DATA FOR THE TASK:
——

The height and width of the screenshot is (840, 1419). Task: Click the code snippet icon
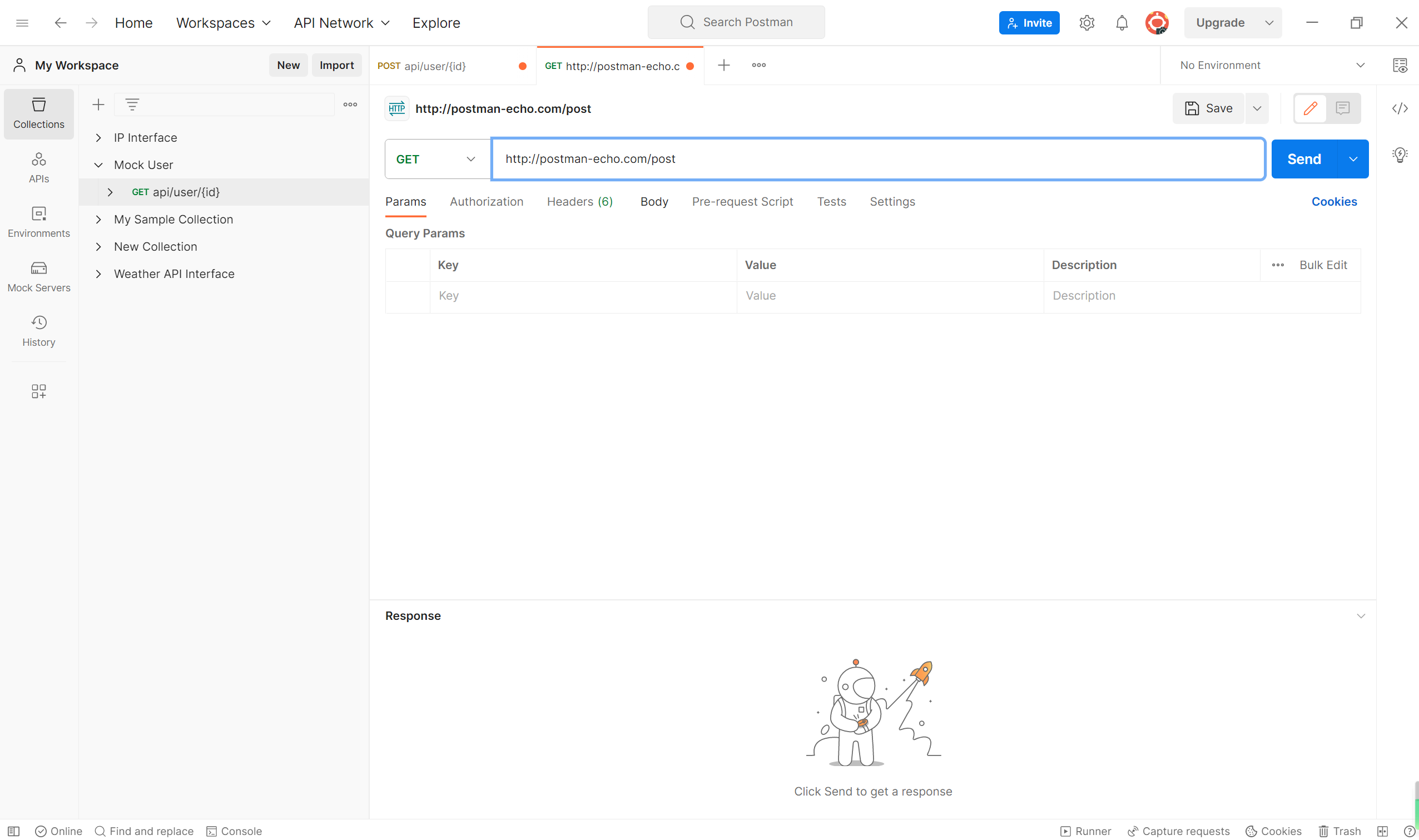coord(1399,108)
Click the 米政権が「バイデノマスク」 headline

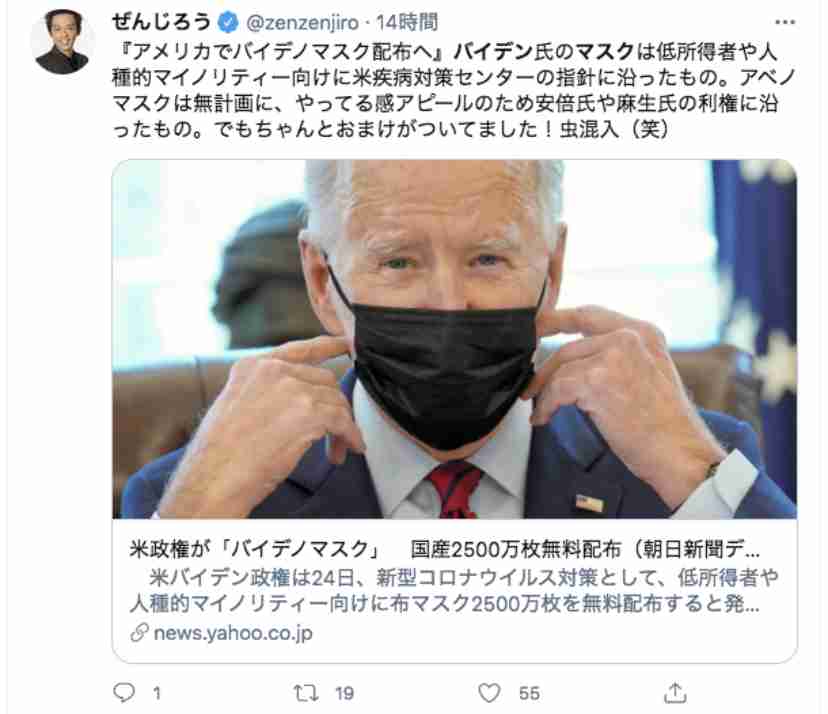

——

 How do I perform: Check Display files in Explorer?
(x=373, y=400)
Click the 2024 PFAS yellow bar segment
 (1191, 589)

——

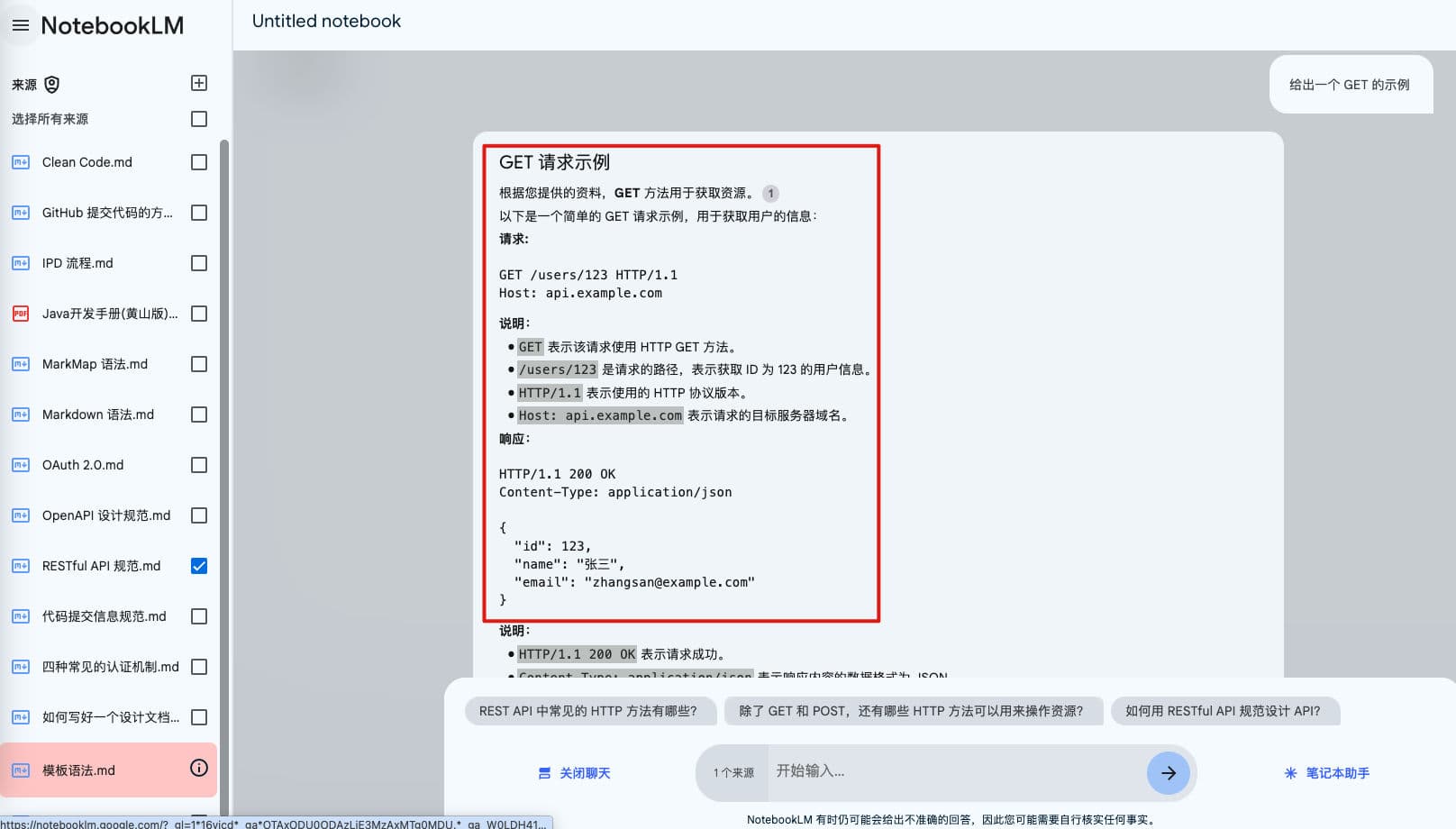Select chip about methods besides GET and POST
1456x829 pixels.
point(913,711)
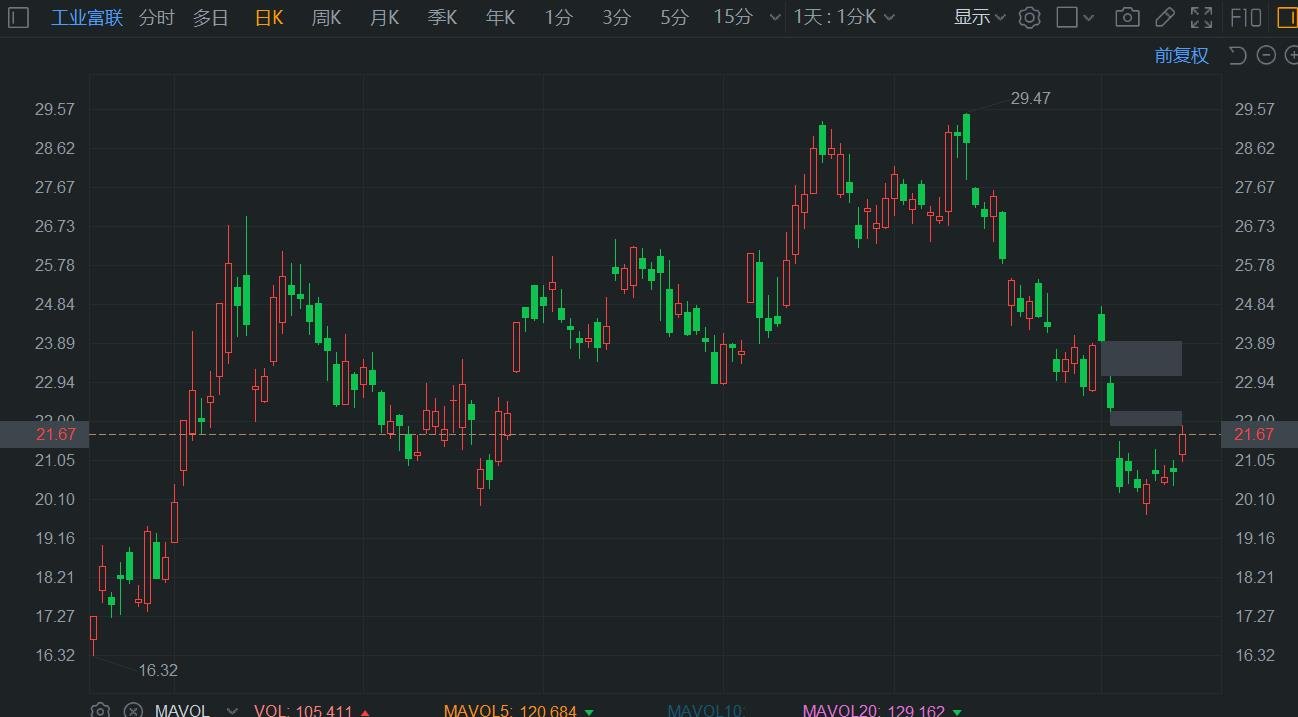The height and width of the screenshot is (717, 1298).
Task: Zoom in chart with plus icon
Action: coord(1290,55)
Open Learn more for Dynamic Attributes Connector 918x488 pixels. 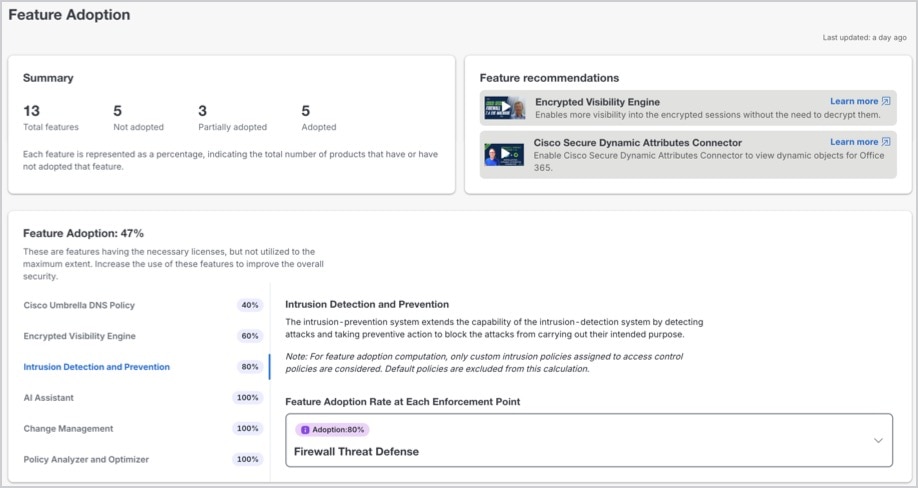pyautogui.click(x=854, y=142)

——

THE REQUEST: Swap "yellow" for "blue" in the data that opens with the line containing "How do I perform: Check" and closes with the line containing "(1191, 589)". Return only those lines, with nothing else changed.

SOLUTION TO THE PROBLEM:
 How do I perform: Check Display files in Explorer?
(x=373, y=400)
Click the 2024 PFAS blue bar segment
 (1191, 589)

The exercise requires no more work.